Sitting on our bunk playing Battleships, we were too young to appreciate the dangers. It was adventure rather than trauma. Parents felt differently. The father of four girls on our ship wrote in his diary on the day we left, "There are mines strewn across the oceans, submarines lying in wait to torpedo them, aircraft searching for them to blow them to pieces. Yet I cannot but believe that the crime of exposing them at sea is less than the crime of keeping them at home to be the possible victims of an invading army."

When our daughter was 8 I realized how dire that situation must have been for our parents to send us away. Our mother wanted to get us out of the war zone because she had grown up in "the Troubles" in Ireland before partition, with fights around her Dublin home and our Protestant grandfather being told to leave the country by week's end or be shot.

A Gallup Poll in 1940 indicated that 5 million American families were willing to welcome children from Britain into their homes. In the event, only some 3,000 out of the 30,000 who signed up to go to the United States actually went. This was because that September the passenger ship City of Benares was sunk by German torpedoes and 77 children died. It was clear that the Atlantic was too dangerous.

The care given by American hosts and schools overcame any homesickness on my part, even if we didn't see our mother for five years. Our father came on a mission to Washington, D.C., in 1943. After he phoned unexpectedly I said, "Gee, he talks just like in the movies." Our Connecticut school even put up a Union Jack that we could face when American boys pledged allegiance to the Stars and Stripes.

I loved American life and particularly American sports. After Pearl Harbor we were in it together; I joined Americans in collecting scrap metal and even spotting for planes from the top of the school chapel. Seventy years on, I can still be moved by the singing of "America, the Beautiful," remember the college and service songs we sang round the campfire, and recite all the American presidents – up to Cleveland. I can't get further; that was as far as I'd got when we came home in 1945 on an aircraft carrier.
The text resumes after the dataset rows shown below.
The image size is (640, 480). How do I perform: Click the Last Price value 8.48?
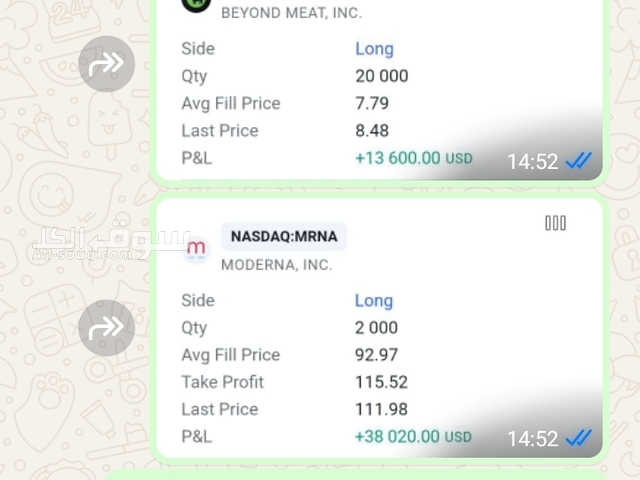372,131
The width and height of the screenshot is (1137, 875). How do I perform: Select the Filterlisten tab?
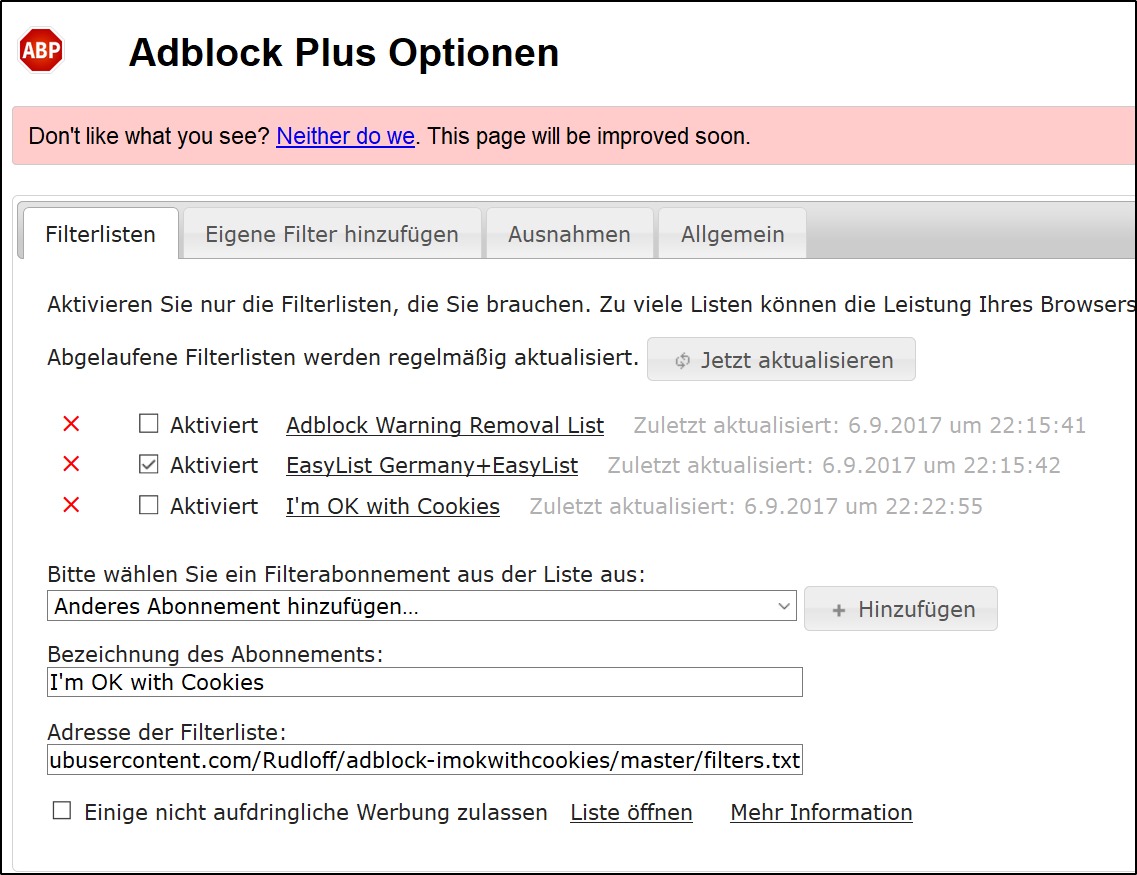(100, 235)
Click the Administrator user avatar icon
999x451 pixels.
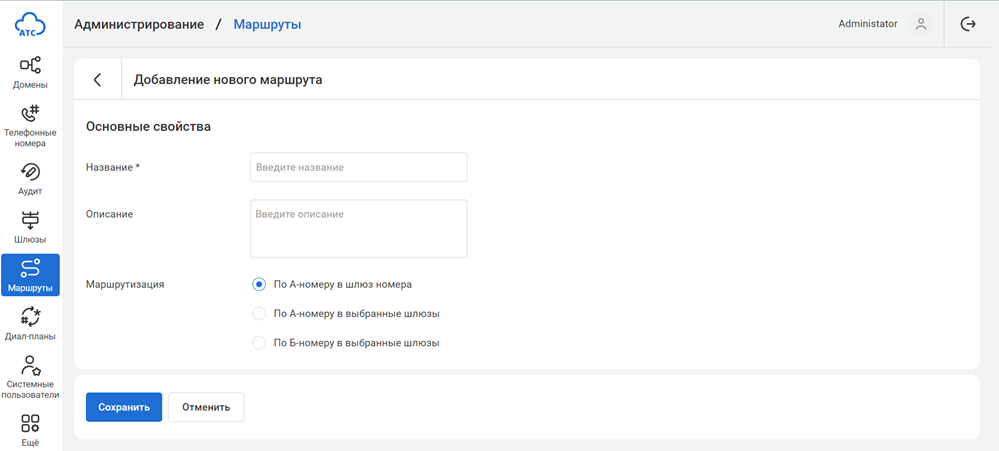pyautogui.click(x=921, y=24)

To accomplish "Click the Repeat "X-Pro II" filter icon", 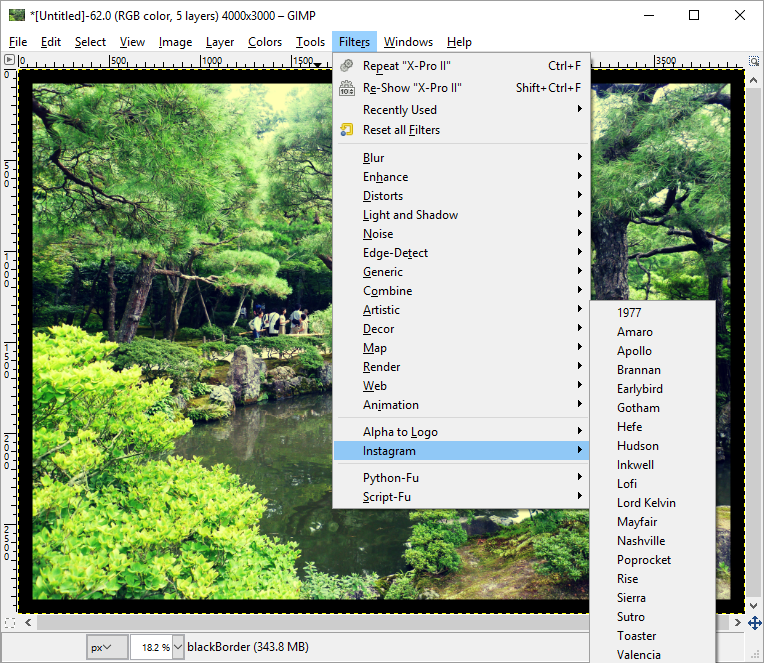I will [347, 66].
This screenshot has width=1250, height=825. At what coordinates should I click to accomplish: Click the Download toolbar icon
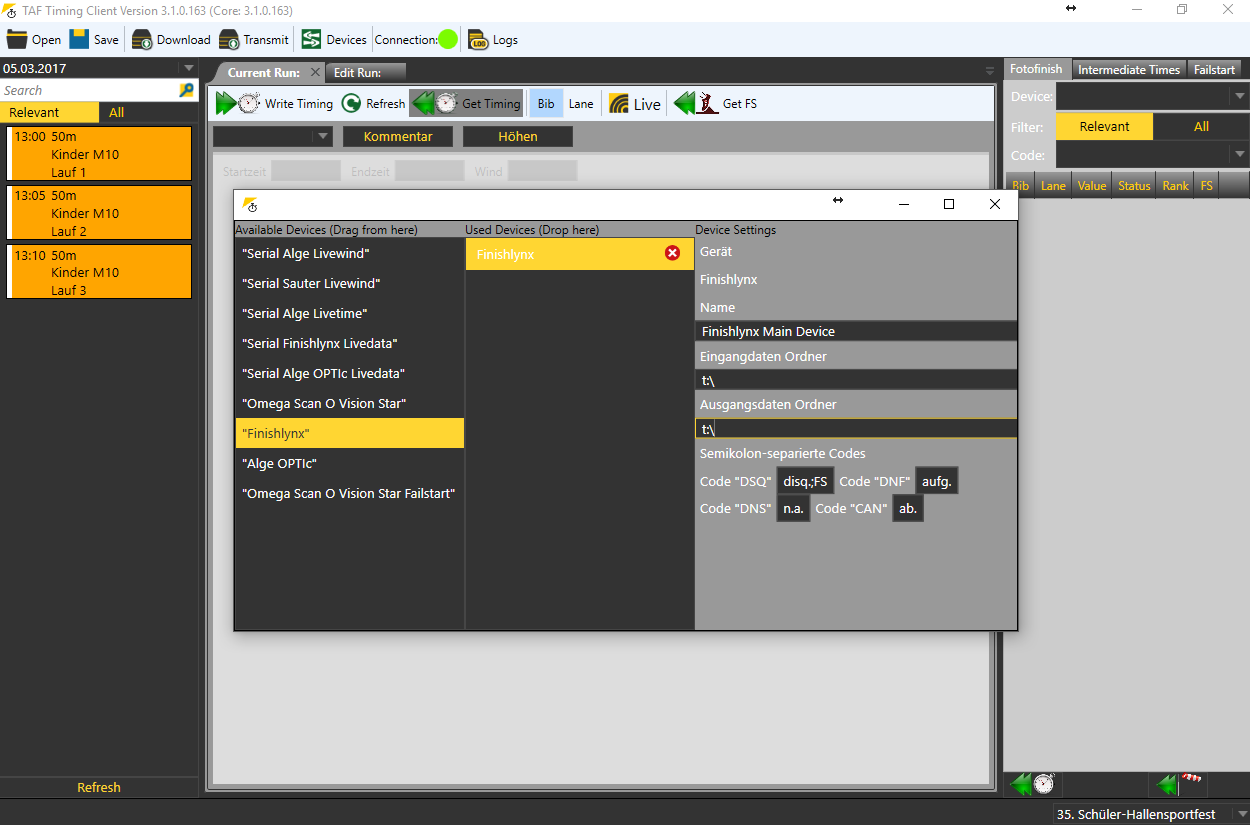point(142,40)
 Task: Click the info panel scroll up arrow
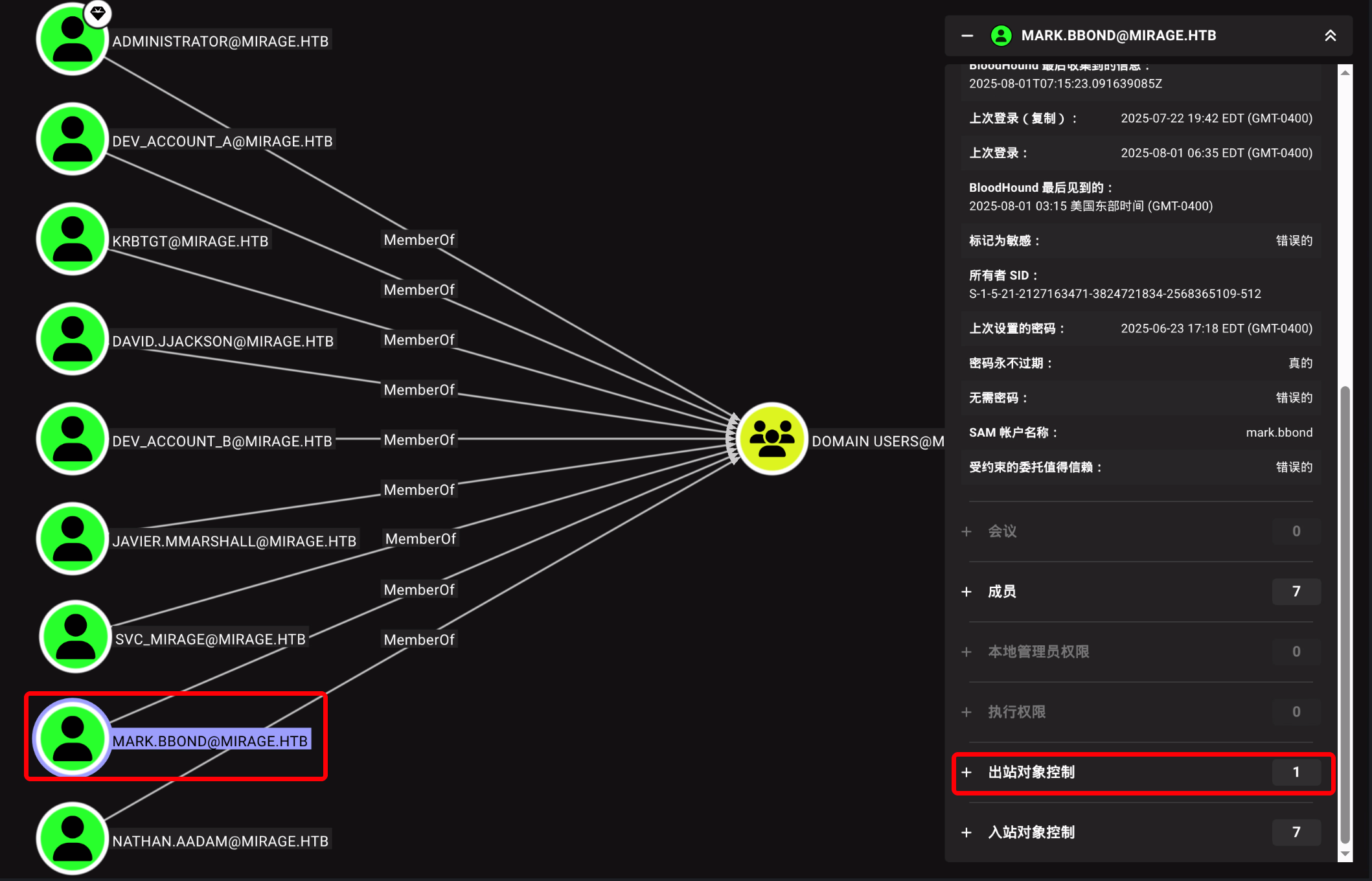(x=1345, y=73)
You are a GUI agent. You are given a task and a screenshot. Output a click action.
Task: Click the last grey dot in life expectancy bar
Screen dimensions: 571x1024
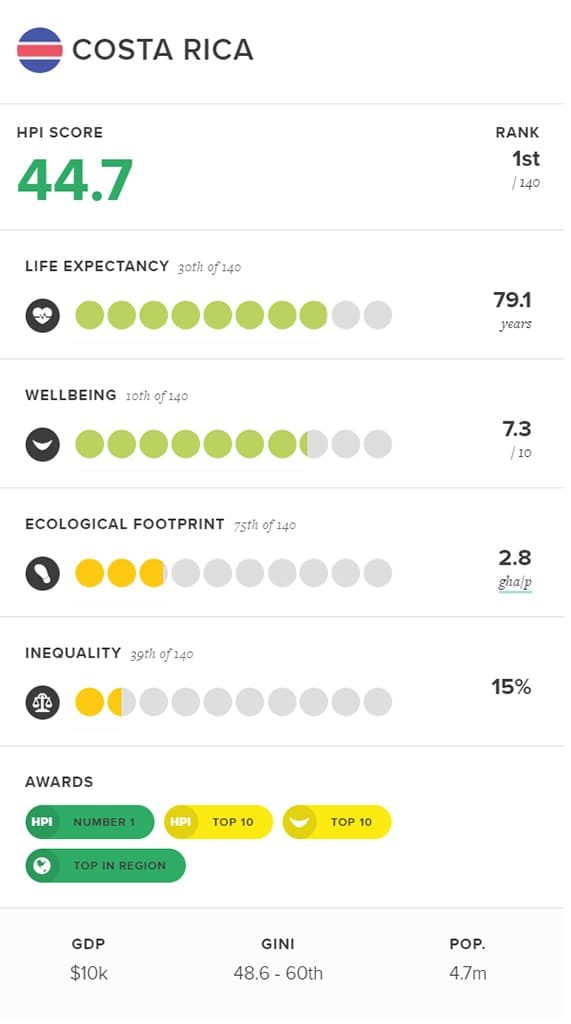click(x=378, y=315)
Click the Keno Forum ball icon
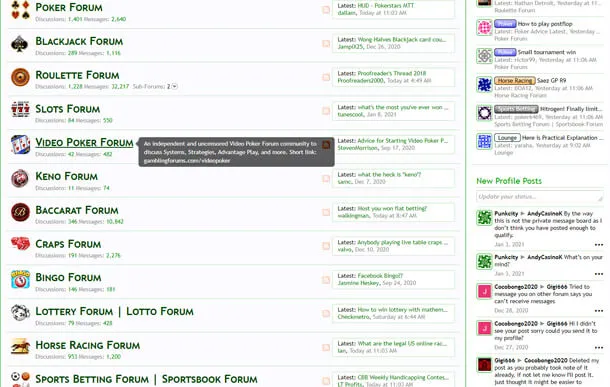The height and width of the screenshot is (387, 610). click(x=20, y=179)
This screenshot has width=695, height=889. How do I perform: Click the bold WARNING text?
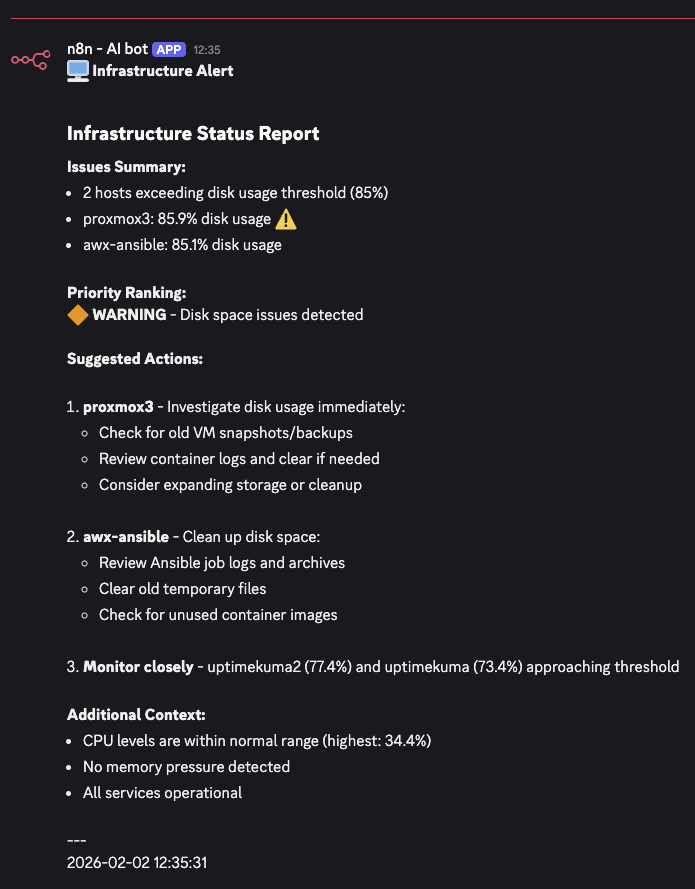click(x=129, y=315)
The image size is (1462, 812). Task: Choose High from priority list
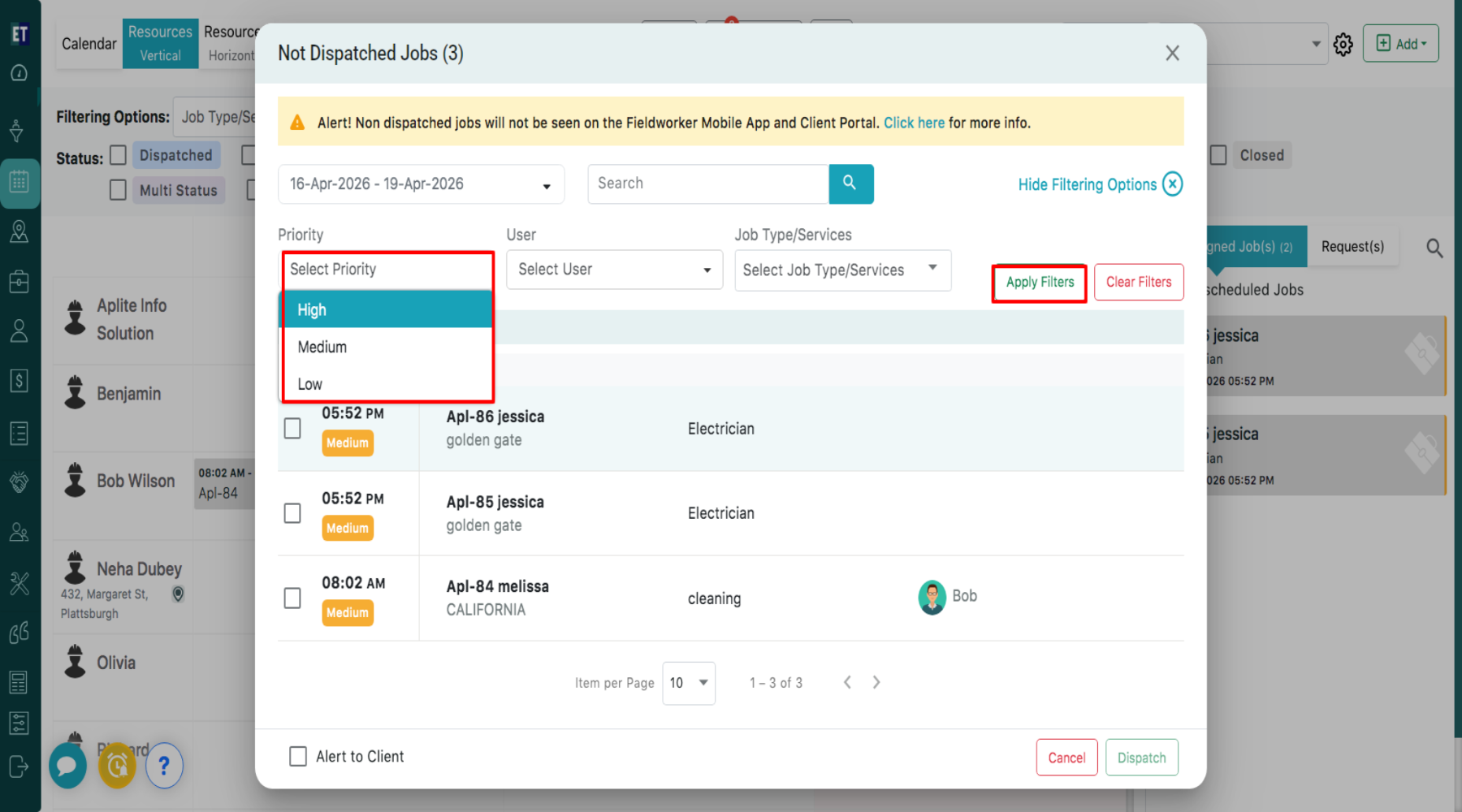click(387, 309)
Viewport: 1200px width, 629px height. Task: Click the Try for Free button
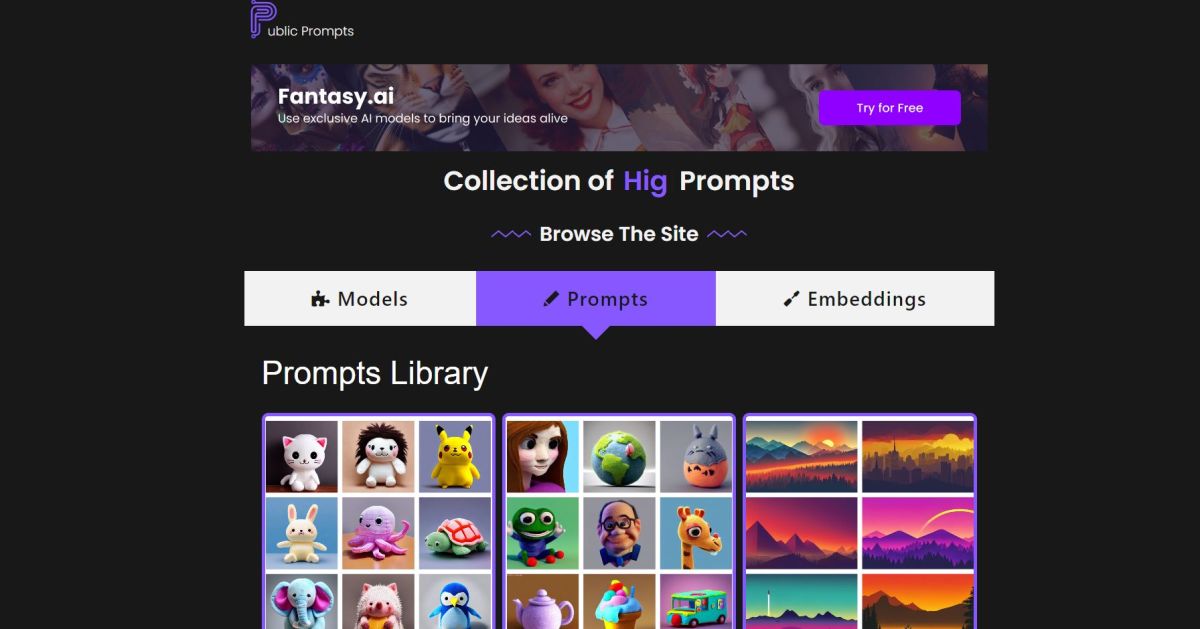(x=890, y=108)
My book "See You After The Duration" assesses the impact of those years. The superficial effects are long gone, the American ways of talking and dressing, even of eating. But most of us, even if our education was disrupted or in some cases we found the separation at formative years disastrous, are outspoken in gratitude to the US. We may sometimes have criticisms of American policies, but you don't find in us a mindless anti-Americanism. For we were introduced early on to the generous heart of the United States.

One evacuee told me that it was probably no coincidence that she and her brother and other evacuees went into caring professions; another said that to "experience a second culture is to learn early in life that there is more than just the best British way of doing things."

For Gerald and me, those early years in the US were not only the start of a transatlantic adventure but also the impetus for a spiritual journey.

Returning home, it was hard for us to step into the lives of parents who had survived the bombing, and more recently the V1 and V2 rockets, and would jump at any loud noise. Our parents' admonitions were met with, "We don't do that in America." Soon America became known in our family as "We-land."

In order to help rebuild family unity, in 1947 we attended a conference center in Caux, Switzerland, which had been set up to help heal the hurts and hates of World War II. The final report of the American Committee for the Evacuation of Children called the whole experience "an applied lesson in international understanding." We have been able to carry that forward.

Unitarian minister Vivian Pomeroy, who encouraged Americans to open their homes, wrote in 1940: "We should all be enthusiastic to see thousands of English schoolchildren gathered here because not only will they be preserved from damage and death, but they will grow up to return to their own land with a great love of America in their hearts, a deep and grateful feeling for the people who saved them; and thereby they will become a strong ingredient of a better understanding of America among the English people."

His vision has been fulfilled and must be the biggest lasting effect of that evacuation.